I wonder how they'll fare against the MX100 and 840 Evo drives. I hope these have been thoroughly tested - no doubt Toshiba want to turn around the image of their OCZ purchase!
Bagnaj97
I wonder how they'll fare against the MX100 and 840 Evo drives. I hope these have been thoroughly tested - no doubt Toshiba want to turn around the image of their OCZ purchase!

It shows it compared to the 840 evo in the graph, generally it does more iops than the samsung except under 100% load.
DemonHighwayman
hmm it sounds like it'd make a nice little upgrade to my dads pc which he always complains is too slow. Question: would adding an SSD to a dual core atom computer show much difference or would the CPU be the main bottleneck ?
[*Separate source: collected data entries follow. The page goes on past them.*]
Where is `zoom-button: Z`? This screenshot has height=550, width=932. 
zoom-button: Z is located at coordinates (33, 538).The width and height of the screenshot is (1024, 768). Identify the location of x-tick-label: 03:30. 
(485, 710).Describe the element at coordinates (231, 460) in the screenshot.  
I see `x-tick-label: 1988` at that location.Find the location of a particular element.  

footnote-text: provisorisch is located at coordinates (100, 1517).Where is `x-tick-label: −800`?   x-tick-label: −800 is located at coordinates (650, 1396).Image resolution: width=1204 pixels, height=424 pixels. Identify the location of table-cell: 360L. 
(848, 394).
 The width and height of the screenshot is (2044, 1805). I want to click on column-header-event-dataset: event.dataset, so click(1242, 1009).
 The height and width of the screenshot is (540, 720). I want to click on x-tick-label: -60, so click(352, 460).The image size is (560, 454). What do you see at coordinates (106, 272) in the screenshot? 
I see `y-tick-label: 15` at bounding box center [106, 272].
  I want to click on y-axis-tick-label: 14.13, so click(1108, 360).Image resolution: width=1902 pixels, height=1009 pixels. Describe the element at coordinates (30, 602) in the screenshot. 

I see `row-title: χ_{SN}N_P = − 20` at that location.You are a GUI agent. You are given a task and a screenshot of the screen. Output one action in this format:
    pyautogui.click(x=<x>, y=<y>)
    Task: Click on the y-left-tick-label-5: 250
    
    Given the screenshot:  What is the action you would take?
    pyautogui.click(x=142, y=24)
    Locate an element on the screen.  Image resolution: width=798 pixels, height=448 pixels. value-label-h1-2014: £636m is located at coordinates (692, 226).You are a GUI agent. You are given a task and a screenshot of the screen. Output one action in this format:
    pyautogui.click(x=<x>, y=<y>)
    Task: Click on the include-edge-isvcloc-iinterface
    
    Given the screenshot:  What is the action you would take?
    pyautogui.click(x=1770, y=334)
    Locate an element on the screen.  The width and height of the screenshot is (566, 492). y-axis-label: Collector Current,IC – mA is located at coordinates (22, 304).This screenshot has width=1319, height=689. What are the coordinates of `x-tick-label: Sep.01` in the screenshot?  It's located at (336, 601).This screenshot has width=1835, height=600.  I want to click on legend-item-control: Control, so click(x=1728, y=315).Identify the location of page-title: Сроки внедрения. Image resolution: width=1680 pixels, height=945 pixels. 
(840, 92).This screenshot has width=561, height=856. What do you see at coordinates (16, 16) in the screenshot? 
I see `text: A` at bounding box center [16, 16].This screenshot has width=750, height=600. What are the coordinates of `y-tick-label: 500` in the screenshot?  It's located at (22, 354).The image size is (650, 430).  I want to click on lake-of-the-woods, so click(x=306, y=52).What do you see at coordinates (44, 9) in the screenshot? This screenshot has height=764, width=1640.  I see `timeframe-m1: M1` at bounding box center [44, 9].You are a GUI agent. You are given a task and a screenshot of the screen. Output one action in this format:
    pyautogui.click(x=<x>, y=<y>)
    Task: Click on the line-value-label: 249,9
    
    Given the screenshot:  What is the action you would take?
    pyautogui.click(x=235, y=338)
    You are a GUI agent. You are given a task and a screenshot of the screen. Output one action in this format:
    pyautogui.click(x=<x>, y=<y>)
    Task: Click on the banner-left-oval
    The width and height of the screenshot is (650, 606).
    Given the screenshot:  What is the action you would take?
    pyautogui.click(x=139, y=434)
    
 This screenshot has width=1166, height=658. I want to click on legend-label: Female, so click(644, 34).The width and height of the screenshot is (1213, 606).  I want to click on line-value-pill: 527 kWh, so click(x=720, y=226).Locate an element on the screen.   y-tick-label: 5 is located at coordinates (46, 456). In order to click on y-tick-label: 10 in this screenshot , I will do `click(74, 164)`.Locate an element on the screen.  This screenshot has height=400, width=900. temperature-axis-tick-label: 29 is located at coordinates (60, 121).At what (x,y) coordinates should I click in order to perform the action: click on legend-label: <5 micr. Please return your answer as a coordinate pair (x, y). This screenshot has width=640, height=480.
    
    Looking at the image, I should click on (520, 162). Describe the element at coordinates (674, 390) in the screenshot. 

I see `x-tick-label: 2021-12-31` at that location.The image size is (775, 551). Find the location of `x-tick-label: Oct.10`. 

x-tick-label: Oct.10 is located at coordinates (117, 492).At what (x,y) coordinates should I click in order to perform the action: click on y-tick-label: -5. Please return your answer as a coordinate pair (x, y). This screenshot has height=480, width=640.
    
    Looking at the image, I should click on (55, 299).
I stuck an old m300 in my wife's dual core atom netbook. Made a decent improvement in responsiveness but didn't make it super fast. Also helped with boot speed. I'd say worth it if its cheap enough! The M300 was £30 so was worth it at that price!
DemonHighwayman
hmm it sounds like it'd make a nice little upgrade to my dads pc which he always complains is too slow. Question: would adding an SSD to a dual core atom computer show much difference or would the CPU be the main bottleneck ?
Depends what he's doing - obviously boot up time would be much improved with your SSD. And if - like mine - he's doing the usual email/web/office stuff then I would have thought that a dual-core Atom would be able to cope. Is more memory an option too - in which case do a double upgrade of storage and RAM?

As to the SSD itself, I did a quick calc on the 480GB and it works out at about £172 inc VAT and doing a USD->GBP conversion. Downside, from my point of view, is that the Samsung 840 EVO 500GB is also available at around that price and I'd think that this would be a better drive - being “mainstream” rather than a “budget” model. Plus prices on the 840EVO's might fall further when the 850's come out.